MATERIAL PROVIDED —
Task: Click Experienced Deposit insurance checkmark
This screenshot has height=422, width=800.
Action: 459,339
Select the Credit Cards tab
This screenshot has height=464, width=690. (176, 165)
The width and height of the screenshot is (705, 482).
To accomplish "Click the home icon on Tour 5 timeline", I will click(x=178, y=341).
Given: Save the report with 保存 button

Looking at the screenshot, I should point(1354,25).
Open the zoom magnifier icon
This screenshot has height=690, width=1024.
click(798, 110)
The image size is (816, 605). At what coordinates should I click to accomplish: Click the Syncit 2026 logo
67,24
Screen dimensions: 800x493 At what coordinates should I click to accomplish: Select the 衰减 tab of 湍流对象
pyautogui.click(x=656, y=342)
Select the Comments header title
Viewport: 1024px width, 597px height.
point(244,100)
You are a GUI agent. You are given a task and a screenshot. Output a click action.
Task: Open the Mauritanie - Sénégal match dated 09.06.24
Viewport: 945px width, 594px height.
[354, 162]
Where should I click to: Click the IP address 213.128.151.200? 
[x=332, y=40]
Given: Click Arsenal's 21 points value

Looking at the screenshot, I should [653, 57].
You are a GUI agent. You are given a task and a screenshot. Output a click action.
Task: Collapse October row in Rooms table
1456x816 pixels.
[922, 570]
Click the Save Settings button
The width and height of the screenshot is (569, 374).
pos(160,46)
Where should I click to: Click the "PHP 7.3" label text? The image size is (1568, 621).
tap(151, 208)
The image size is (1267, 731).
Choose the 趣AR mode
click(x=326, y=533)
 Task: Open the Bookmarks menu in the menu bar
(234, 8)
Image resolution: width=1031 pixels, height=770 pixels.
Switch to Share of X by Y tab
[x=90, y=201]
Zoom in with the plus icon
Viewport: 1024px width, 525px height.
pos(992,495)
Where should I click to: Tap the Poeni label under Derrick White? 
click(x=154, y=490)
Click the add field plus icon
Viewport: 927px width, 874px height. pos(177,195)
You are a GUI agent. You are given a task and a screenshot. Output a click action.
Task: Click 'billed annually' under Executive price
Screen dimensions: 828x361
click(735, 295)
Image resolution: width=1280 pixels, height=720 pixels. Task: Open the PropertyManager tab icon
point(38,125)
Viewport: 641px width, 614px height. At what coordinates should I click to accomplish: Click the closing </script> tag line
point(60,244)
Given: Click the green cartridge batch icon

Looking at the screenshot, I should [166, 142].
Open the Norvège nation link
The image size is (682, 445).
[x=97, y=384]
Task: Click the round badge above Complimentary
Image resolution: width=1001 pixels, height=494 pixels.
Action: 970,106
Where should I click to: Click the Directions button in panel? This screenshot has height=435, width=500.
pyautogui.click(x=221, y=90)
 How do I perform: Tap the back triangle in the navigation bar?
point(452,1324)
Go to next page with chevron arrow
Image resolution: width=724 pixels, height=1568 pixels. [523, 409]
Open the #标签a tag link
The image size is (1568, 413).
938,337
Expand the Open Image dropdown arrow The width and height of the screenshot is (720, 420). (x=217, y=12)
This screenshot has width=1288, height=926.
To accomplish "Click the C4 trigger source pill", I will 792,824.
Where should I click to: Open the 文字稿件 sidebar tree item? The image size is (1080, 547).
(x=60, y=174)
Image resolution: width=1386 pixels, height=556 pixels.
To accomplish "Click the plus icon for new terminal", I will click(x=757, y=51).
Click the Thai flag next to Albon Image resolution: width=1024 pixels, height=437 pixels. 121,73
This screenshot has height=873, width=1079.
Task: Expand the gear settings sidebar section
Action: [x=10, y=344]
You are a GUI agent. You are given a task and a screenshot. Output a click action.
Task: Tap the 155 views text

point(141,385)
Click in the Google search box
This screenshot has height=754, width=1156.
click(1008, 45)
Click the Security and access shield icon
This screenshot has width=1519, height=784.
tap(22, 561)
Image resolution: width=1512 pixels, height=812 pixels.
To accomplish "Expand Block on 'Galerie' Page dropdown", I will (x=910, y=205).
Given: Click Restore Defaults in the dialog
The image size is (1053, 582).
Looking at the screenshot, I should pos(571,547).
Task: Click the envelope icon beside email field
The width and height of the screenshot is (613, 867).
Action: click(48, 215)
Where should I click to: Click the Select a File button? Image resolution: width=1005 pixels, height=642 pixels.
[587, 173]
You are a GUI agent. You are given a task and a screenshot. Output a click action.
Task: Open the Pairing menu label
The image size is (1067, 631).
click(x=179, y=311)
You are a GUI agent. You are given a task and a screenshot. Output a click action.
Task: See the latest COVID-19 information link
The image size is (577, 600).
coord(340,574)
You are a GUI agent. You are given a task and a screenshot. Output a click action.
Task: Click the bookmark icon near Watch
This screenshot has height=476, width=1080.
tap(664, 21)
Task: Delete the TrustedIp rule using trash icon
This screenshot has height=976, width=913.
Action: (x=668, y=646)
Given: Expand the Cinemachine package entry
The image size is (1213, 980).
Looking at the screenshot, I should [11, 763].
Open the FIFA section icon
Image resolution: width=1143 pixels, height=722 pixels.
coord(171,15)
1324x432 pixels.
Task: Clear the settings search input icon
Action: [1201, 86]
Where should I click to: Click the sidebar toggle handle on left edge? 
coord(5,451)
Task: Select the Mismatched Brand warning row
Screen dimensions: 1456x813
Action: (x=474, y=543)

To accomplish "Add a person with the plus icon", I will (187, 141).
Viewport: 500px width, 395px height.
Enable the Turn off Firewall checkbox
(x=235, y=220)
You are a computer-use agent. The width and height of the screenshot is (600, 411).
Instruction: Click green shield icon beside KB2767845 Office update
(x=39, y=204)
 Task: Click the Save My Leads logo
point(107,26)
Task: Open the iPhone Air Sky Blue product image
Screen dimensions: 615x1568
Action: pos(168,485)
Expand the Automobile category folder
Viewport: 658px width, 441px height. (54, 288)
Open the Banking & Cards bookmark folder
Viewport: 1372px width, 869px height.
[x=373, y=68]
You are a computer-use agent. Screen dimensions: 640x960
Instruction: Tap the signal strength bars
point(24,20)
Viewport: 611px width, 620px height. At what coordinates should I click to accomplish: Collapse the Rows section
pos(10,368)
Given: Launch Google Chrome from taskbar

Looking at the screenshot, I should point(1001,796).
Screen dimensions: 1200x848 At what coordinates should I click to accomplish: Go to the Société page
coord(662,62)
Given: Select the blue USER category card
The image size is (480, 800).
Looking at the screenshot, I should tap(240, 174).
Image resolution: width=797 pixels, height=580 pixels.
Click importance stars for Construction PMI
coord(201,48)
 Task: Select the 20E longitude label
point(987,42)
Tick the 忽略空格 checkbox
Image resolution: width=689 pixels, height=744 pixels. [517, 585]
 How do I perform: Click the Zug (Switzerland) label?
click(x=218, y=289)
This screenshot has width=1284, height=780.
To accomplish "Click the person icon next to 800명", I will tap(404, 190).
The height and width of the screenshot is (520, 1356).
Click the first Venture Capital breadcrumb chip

PROBLEM TO SOLVE —
Go through the listing above and reproduce all of it exactly.

EXPECTED OUTPUT —
Task: Click Experienced Deposit insurance checkmark
This screenshot has height=422, width=800.
Action: 459,339
Select the Credit Cards tab
This screenshot has height=464, width=690. (176, 165)
The width and height of the screenshot is (705, 482).
To accomplish "Click the home icon on Tour 5 timeline", I will click(x=178, y=341).
Given: Save the report with 保存 button

Looking at the screenshot, I should point(1354,25).
Open the zoom magnifier icon
This screenshot has height=690, width=1024.
click(798, 110)
The image size is (816, 605). At what coordinates should I click to accomplish: Click the Syncit 2026 logo
67,24
Screen dimensions: 800x493 At what coordinates should I click to accomplish: Select the 衰减 tab of 湍流对象
pyautogui.click(x=656, y=342)
Select the Comments header title
Viewport: 1024px width, 597px height.
point(244,100)
You are a GUI agent. You are given a task and a screenshot. Output a click action.
Task: Open the Mauritanie - Sénégal match dated 09.06.24
Viewport: 945px width, 594px height.
[354, 162]
Where should I click to: Click the IP address 213.128.151.200? 
[x=332, y=40]
Given: Click Arsenal's 21 points value

Looking at the screenshot, I should [653, 57].
You are a GUI agent. You are given a task and a screenshot. Output a click action.
Task: Collapse October row in Rooms table
1456x816 pixels.
[922, 570]
Click the Save Settings button
The width and height of the screenshot is (569, 374).
pos(160,46)
Where should I click to: Click the "PHP 7.3" label text? The image size is (1568, 621).
tap(151, 208)
The image size is (1267, 731).
Choose the 趣AR mode
click(x=326, y=533)
 Task: Open the Bookmarks menu in the menu bar
(234, 8)
Image resolution: width=1031 pixels, height=770 pixels.
Switch to Share of X by Y tab
[x=90, y=201]
Zoom in with the plus icon
Viewport: 1024px width, 525px height.
pos(992,495)
Where should I click to: Tap the Poeni label under Derrick White? 
click(x=154, y=490)
Click the add field plus icon
Viewport: 927px width, 874px height. pos(177,195)
You are a GUI agent. You are given a task and a screenshot. Output a click action.
Task: Click 'billed annually' under Executive price
Screen dimensions: 828x361
click(735, 295)
Image resolution: width=1280 pixels, height=720 pixels. Task: Open the PropertyManager tab icon
point(38,125)
Viewport: 641px width, 614px height. At what coordinates should I click to accomplish: Click the closing </script> tag line
point(60,244)
Given: Click the green cartridge batch icon

Looking at the screenshot, I should [166, 142].
Open the Norvège nation link
The image size is (682, 445).
[x=97, y=384]
Task: Click the round badge above Complimentary
Image resolution: width=1001 pixels, height=494 pixels.
Action: 970,106
Where should I click to: Click the Directions button in panel? This screenshot has height=435, width=500.
pyautogui.click(x=221, y=90)
 How do I perform: Tap the back triangle in the navigation bar?
point(452,1324)
Go to next page with chevron arrow
Image resolution: width=724 pixels, height=1568 pixels. [523, 409]
Open the #标签a tag link
The image size is (1568, 413).
938,337
Expand the Open Image dropdown arrow The width and height of the screenshot is (720, 420). (x=217, y=12)
This screenshot has width=1288, height=926.
To accomplish "Click the C4 trigger source pill", I will 792,824.
Where should I click to: Open the 文字稿件 sidebar tree item? The image size is (1080, 547).
(x=60, y=174)
Image resolution: width=1386 pixels, height=556 pixels.
To accomplish "Click the plus icon for new terminal", I will click(x=757, y=51).
Click the Thai flag next to Albon Image resolution: width=1024 pixels, height=437 pixels. 121,73
This screenshot has height=873, width=1079.
Task: Expand the gear settings sidebar section
Action: [x=10, y=344]
You are a GUI agent. You are given a task and a screenshot. Output a click action.
Task: Tap the 155 views text

point(141,385)
Click in the Google search box
This screenshot has height=754, width=1156.
click(1008, 45)
Click the Security and access shield icon
This screenshot has width=1519, height=784.
tap(22, 561)
Image resolution: width=1512 pixels, height=812 pixels.
To accomplish "Expand Block on 'Galerie' Page dropdown", I will (x=910, y=205).
Given: Click Restore Defaults in the dialog
The image size is (1053, 582).
Looking at the screenshot, I should pos(571,547).
Task: Click the envelope icon beside email field
The width and height of the screenshot is (613, 867).
Action: click(48, 215)
Where should I click to: Click the Select a File button? Image resolution: width=1005 pixels, height=642 pixels.
[587, 173]
You are a GUI agent. You are given a task and a screenshot. Output a click action.
Task: Open the Pairing menu label
The image size is (1067, 631).
click(x=179, y=311)
You are a GUI agent. You are given a task and a screenshot. Output a click action.
Task: See the latest COVID-19 information link
The image size is (577, 600).
coord(340,574)
You are a GUI agent. You are given a task and a screenshot. Output a click action.
Task: Click the bookmark icon near Watch
This screenshot has height=476, width=1080.
tap(664, 21)
Task: Delete the TrustedIp rule using trash icon
This screenshot has height=976, width=913.
Action: (x=668, y=646)
Given: Expand the Cinemachine package entry
The image size is (1213, 980).
Looking at the screenshot, I should [11, 763].
Open the FIFA section icon
Image resolution: width=1143 pixels, height=722 pixels.
coord(171,15)
1324x432 pixels.
Task: Clear the settings search input icon
Action: [1201, 86]
Where should I click to: Click the sidebar toggle handle on left edge? 
coord(5,451)
Task: Select the Mismatched Brand warning row
Screen dimensions: 1456x813
Action: (x=474, y=543)

To accomplish "Add a person with the plus icon", I will (187, 141).
Viewport: 500px width, 395px height.
Enable the Turn off Firewall checkbox
(x=235, y=220)
You are a computer-use agent. The width and height of the screenshot is (600, 411).
Instruction: Click green shield icon beside KB2767845 Office update
(x=39, y=204)
 Task: Click the Save My Leads logo
point(107,26)
Task: Open the iPhone Air Sky Blue product image
Screen dimensions: 615x1568
Action: pos(168,485)
Expand the Automobile category folder
Viewport: 658px width, 441px height. (54, 288)
Open the Banking & Cards bookmark folder
Viewport: 1372px width, 869px height.
[x=373, y=68]
You are a computer-use agent. Screen dimensions: 640x960
Instruction: Tap the signal strength bars
point(24,20)
Viewport: 611px width, 620px height. At what coordinates should I click to accomplish: Collapse the Rows section
pos(10,368)
Given: Launch Google Chrome from taskbar

Looking at the screenshot, I should point(1001,796).
Screen dimensions: 1200x848 At what coordinates should I click to accomplish: Go to the Société page
coord(662,62)
Given: Select the blue USER category card
The image size is (480, 800).
Looking at the screenshot, I should tap(240, 174).
Image resolution: width=797 pixels, height=580 pixels.
Click importance stars for Construction PMI
coord(201,48)
 Task: Select the 20E longitude label
point(987,42)
Tick the 忽略空格 checkbox
Image resolution: width=689 pixels, height=744 pixels. [517, 585]
 How do I perform: Click the Zug (Switzerland) label?
click(x=218, y=289)
This screenshot has width=1284, height=780.
To accomplish "Click the person icon next to 800명", I will tap(404, 190).
The height and width of the screenshot is (520, 1356).
Click the first Venture Capital breadcrumb chip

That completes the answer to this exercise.